I do remember Mr. Bittle [a teacher who had died about a year previous in a drunk-driving accident–a teacher for whom I and my sister had babysat]. I had him for English I first hour. He was a really neat guy, and always late! I remember sitting in the halls waiting for him to get there. He’d come walking slowly down the hall, coffee cup always in hand. Usually he would just laugh at us for having to sit out there and wait. Once in a while, he’d tease us that we were late and that we’d have to go get a pass since we weren’t in our seats!

I then go on to talk about how I liked his replacement, Mr. Prusator, because he taught us grammar (something Mr. Bittle, love him dearly, ignored because he didn’t like it), and then ramble on about how I wanted to join a drum corps (which I did, the summer after my senior year in high school).

Fun! Not nearly so easily made fun of as my freshman year journal, for that same Mr. Bittle. I even have the journal entry that I wrote my poetry in which prompted Mrs. Kemp—the coolest English teacher I’ve ever had—to write “PLEASE SEE ME TODAY. IMPT.” on the entry, and that day she told me she wanted to enter my poetry in the NCTE English contest. I didn’t win anything, but it was so cool she thought I was good enough to enter, especially because I’d always considered myself an agriculture girl, despite my lack of interest in science. It was the duty of every good farm kid to save agriculture, you see, especially the Family Farm. But experiences like the entire two years I had Mrs. Kemp were the ones I looked back on with joy, which eventually helped me realize the career path I truly wanted to take. (It just took a few years for me to figure it out. See how I became an editor for more on that.)

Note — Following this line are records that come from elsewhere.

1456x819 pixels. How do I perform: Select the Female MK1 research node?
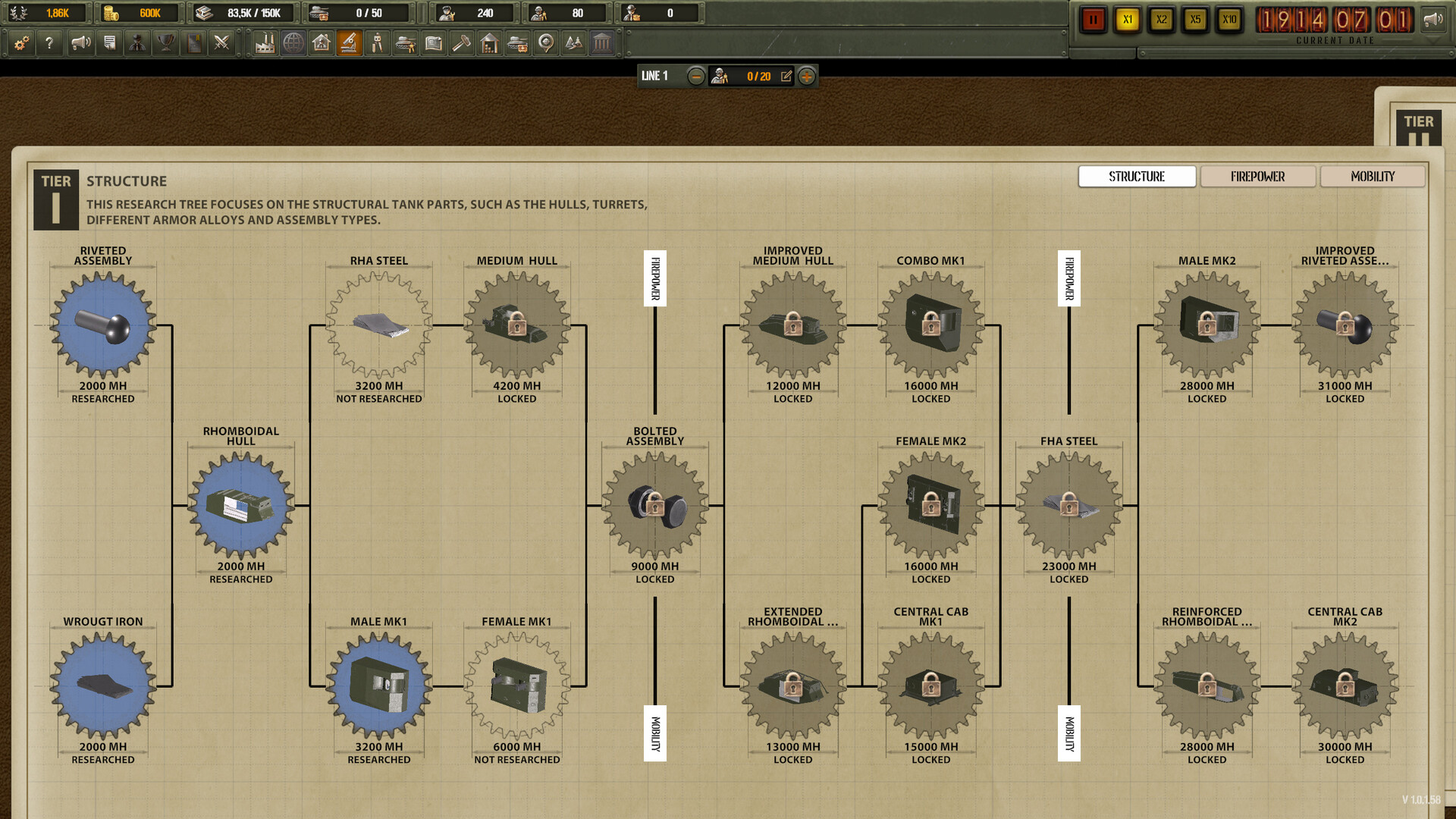pyautogui.click(x=517, y=686)
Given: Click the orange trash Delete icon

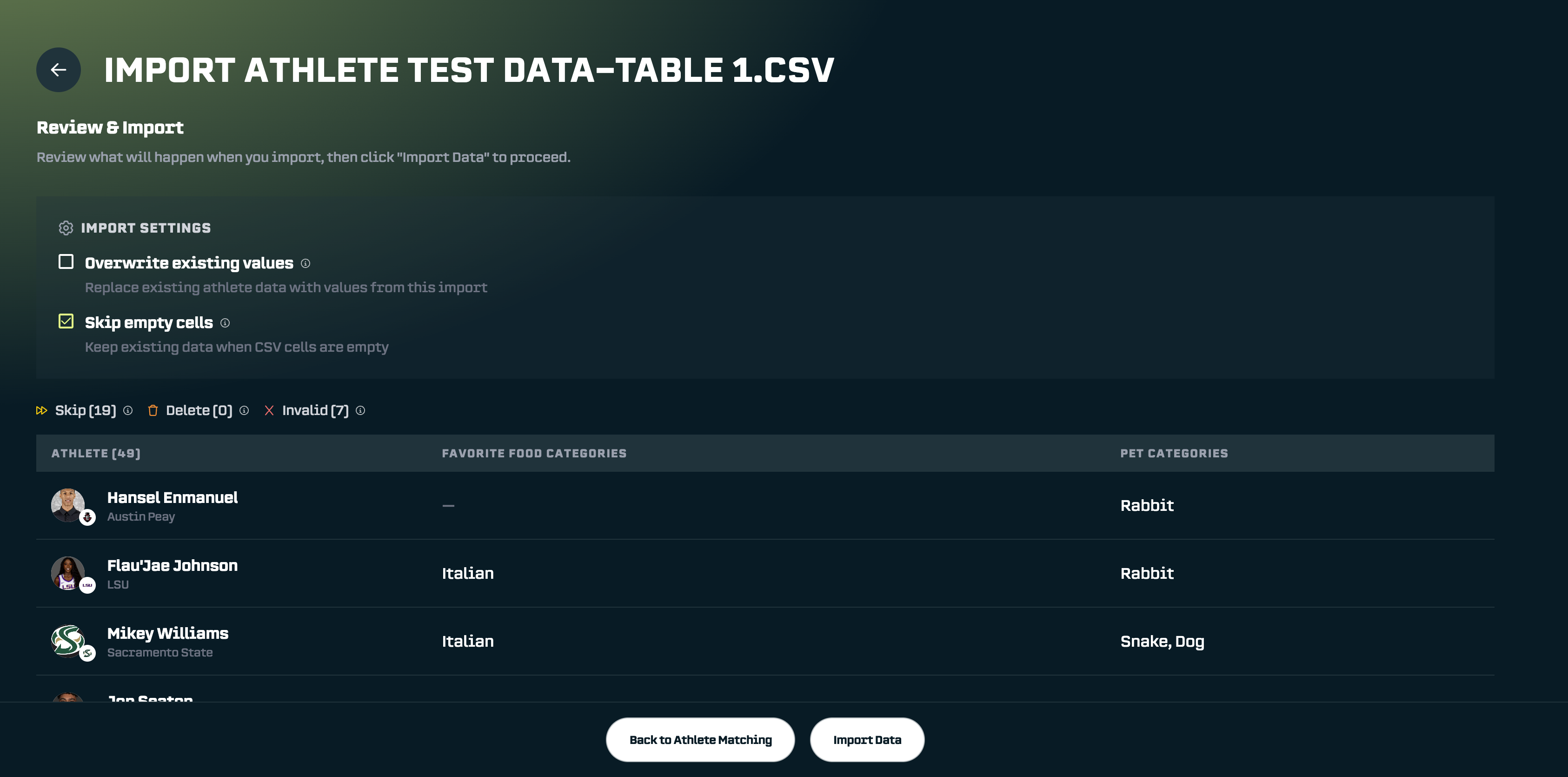Looking at the screenshot, I should [153, 410].

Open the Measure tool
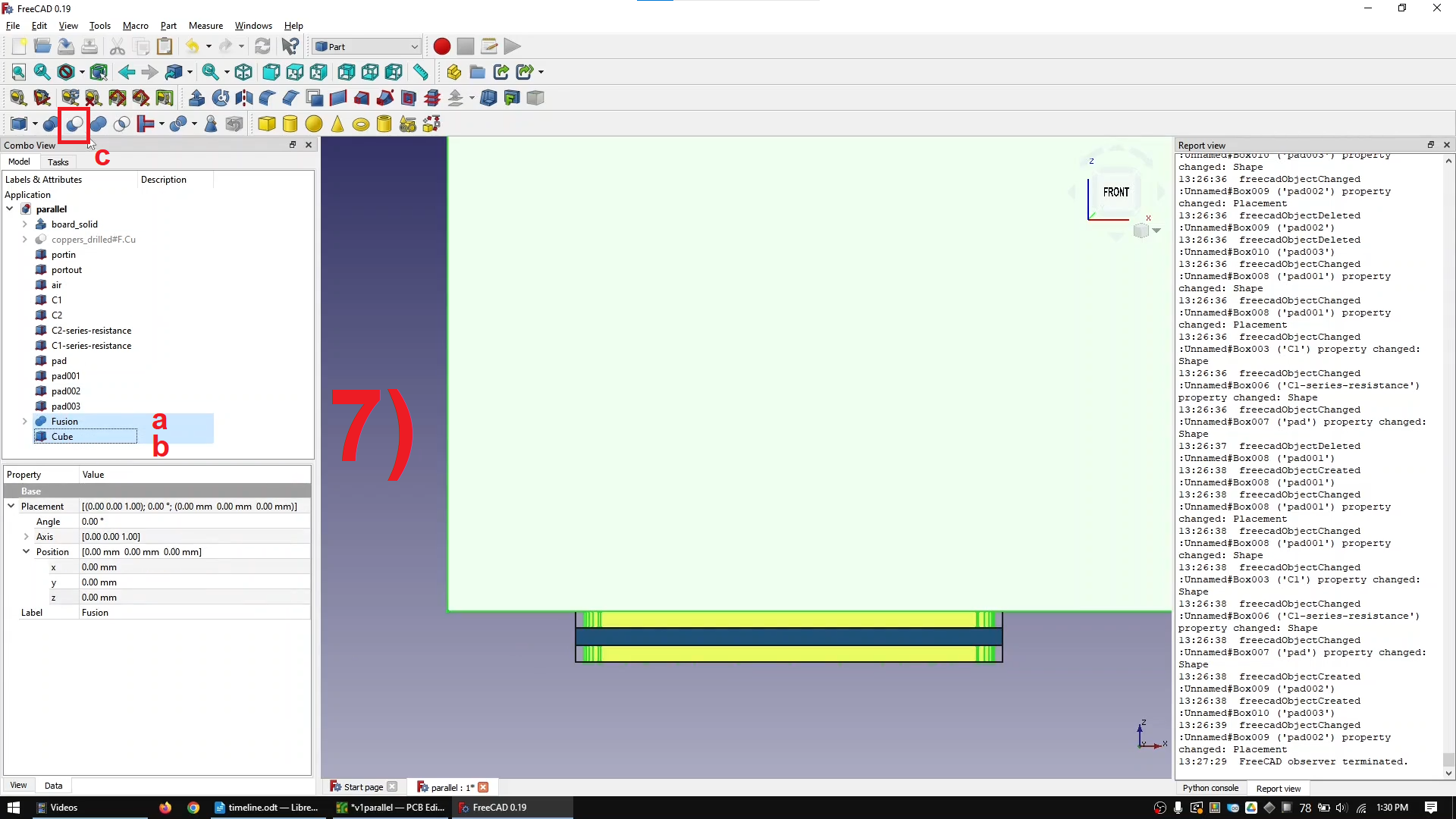[422, 72]
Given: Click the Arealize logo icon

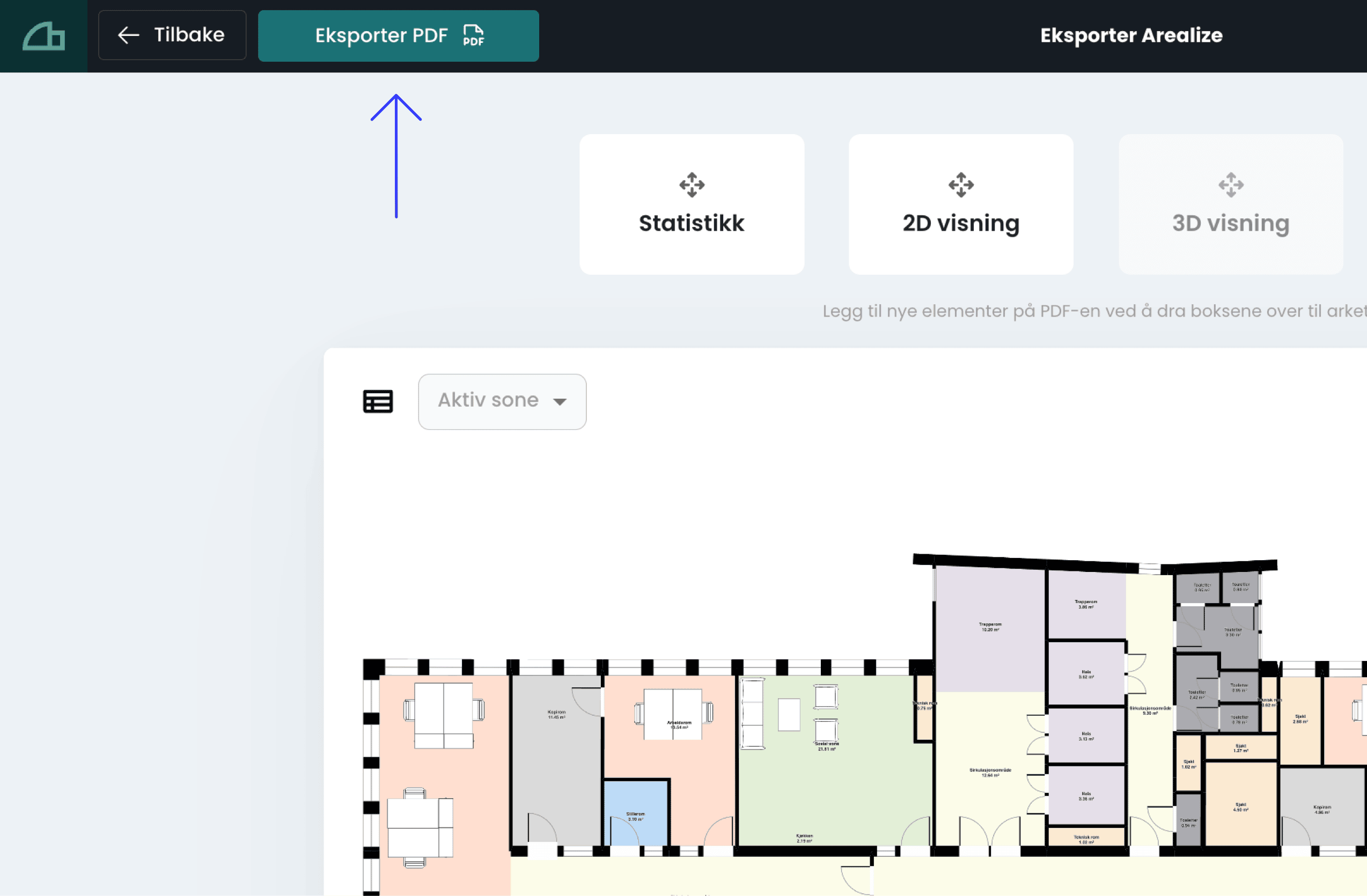Looking at the screenshot, I should pyautogui.click(x=43, y=36).
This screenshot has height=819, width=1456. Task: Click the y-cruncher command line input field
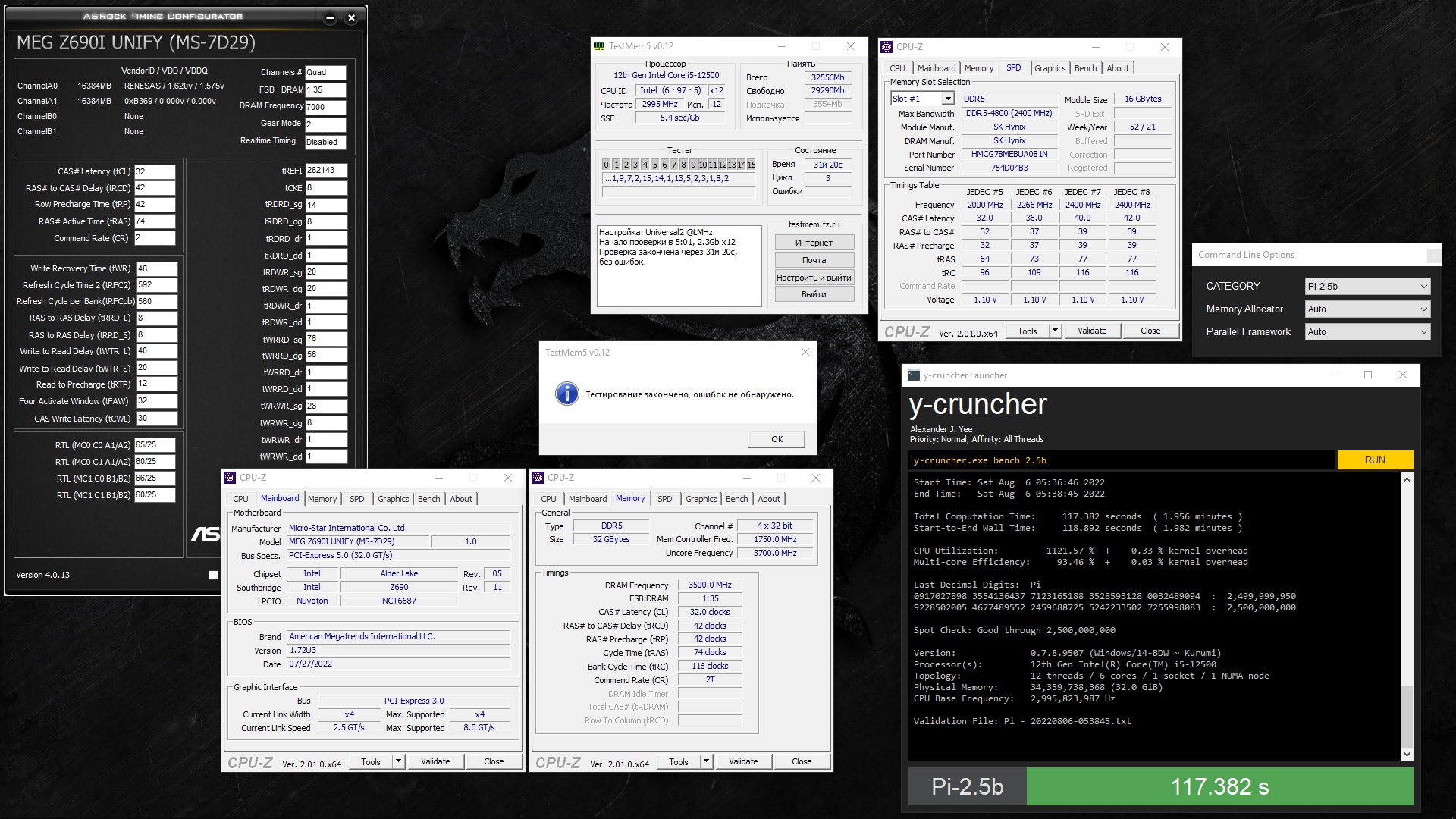tap(1121, 460)
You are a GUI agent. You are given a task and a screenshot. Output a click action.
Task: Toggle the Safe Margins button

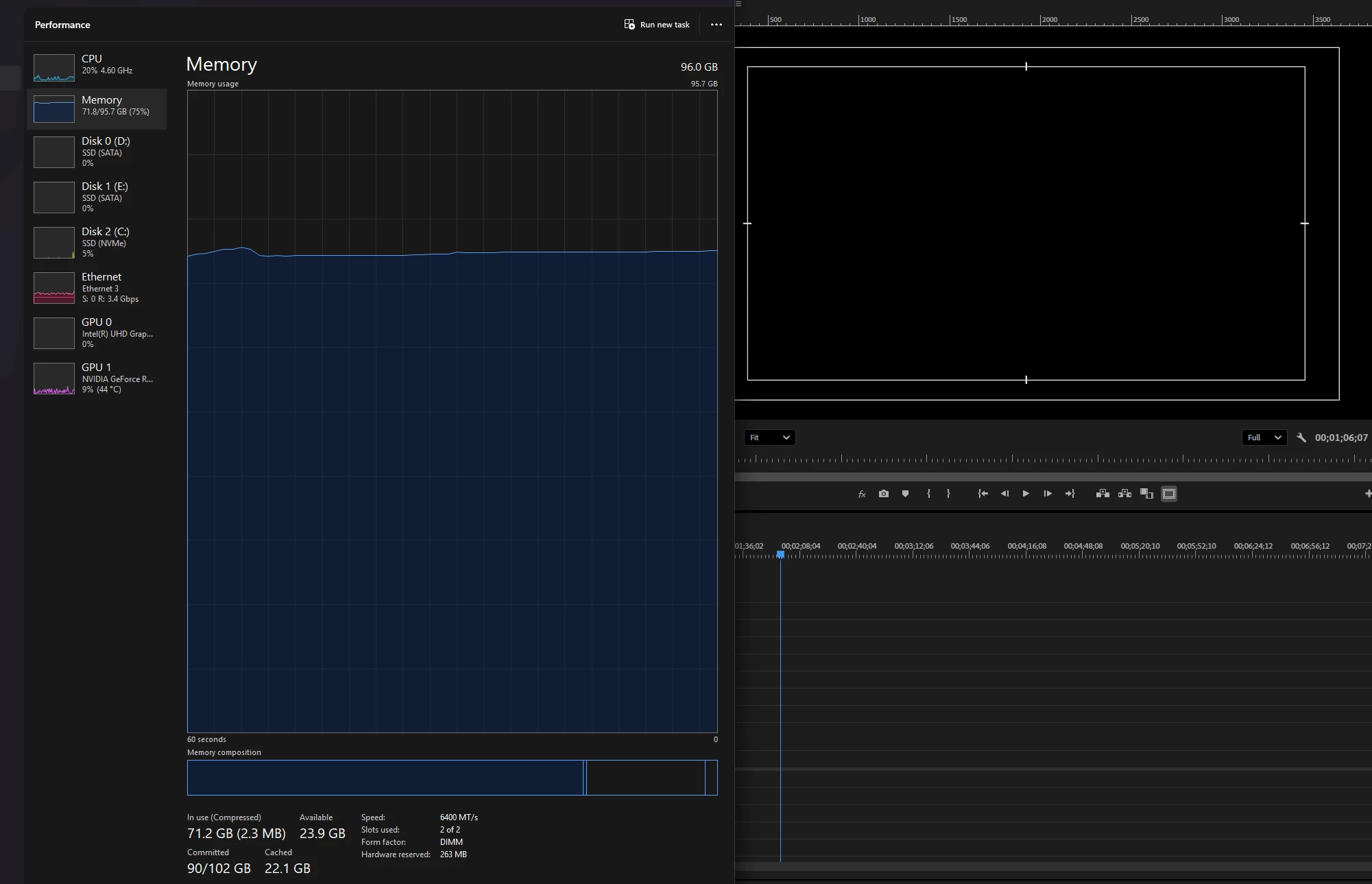coord(1169,494)
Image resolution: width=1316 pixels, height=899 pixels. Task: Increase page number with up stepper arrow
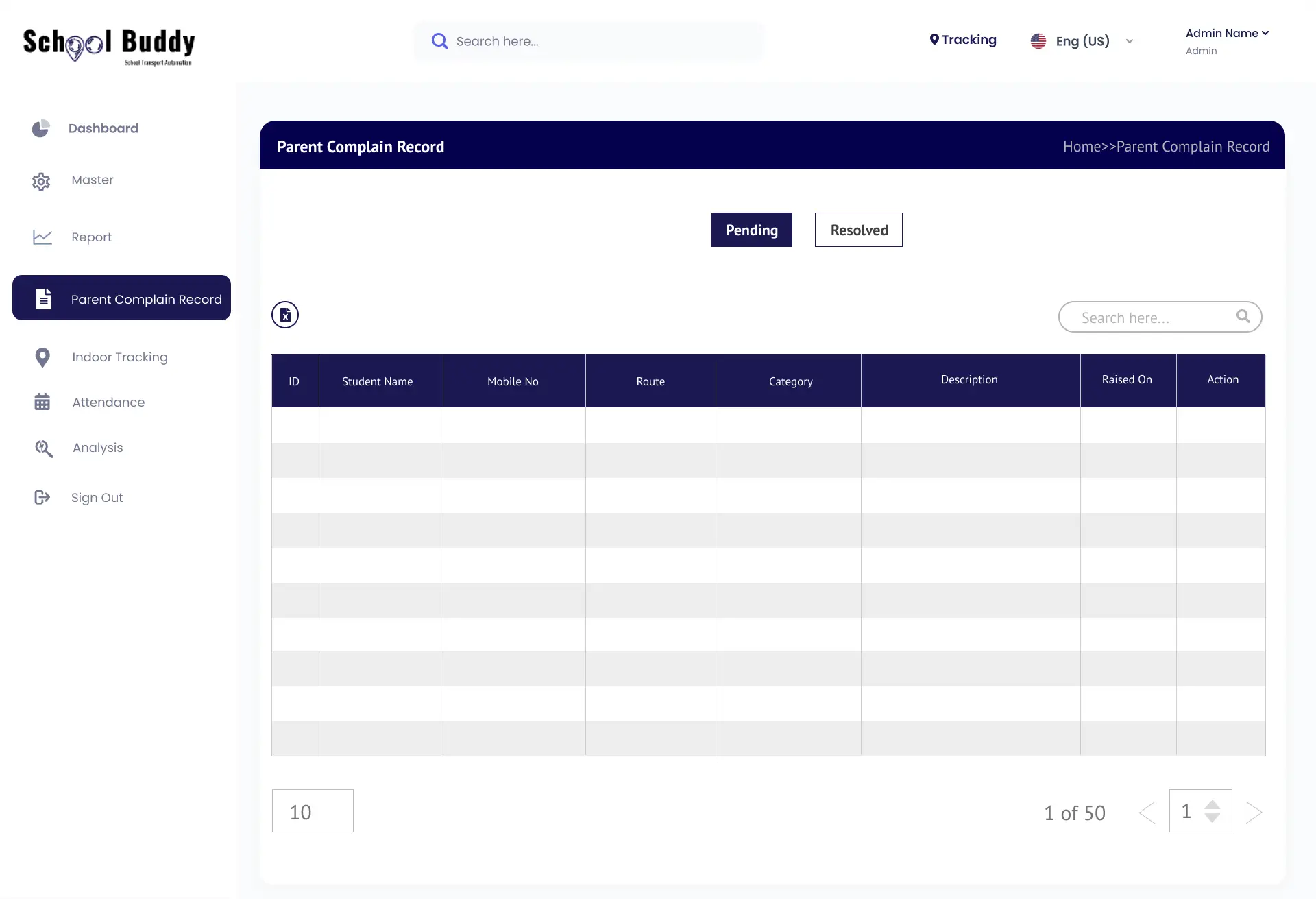(1212, 805)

  • Also in the folder: all of my senior year of high school English papers. I didn’t even remember reading Joseph Conrad’s short story “The Lagoon,” probably because I skimmed it to write the paper. Hence the 85% grade…
  • Also in the folder: all the papers I did for my Animal Science class, one of the first classes restored to my high school when the agriculture program was reinstated my junior year. The writing in papers on such subjects as porcine somatotropin and the blood of farm animals was looked on with a much less critical eye by my ag teacher. The papers received such comments as “Great! Well explained!” which I doubt I would have ever heard come out of Mrs. Kemp’s lips. 🙂
  • In the same box, I also found an article I discovered in grad school that I’ve been meaning to read since then but had lost. I found “Editing Books for Young People” by infamous children’s book editor Ursula Nordstrom while looking for something else, and it sounded intriguing but I was under a deadline, so I copied it and set it aside for another day. Finally, that day has arrived! I think I’ll make a separate post about specifics within it, though, because it’s a great article for children’s book editors, even written almost thirty years ago.

Hope you enjoyed my trip down memory lane. I sure did. It makes me want to go read all of the journal entries and see what I can mine out of them for a book.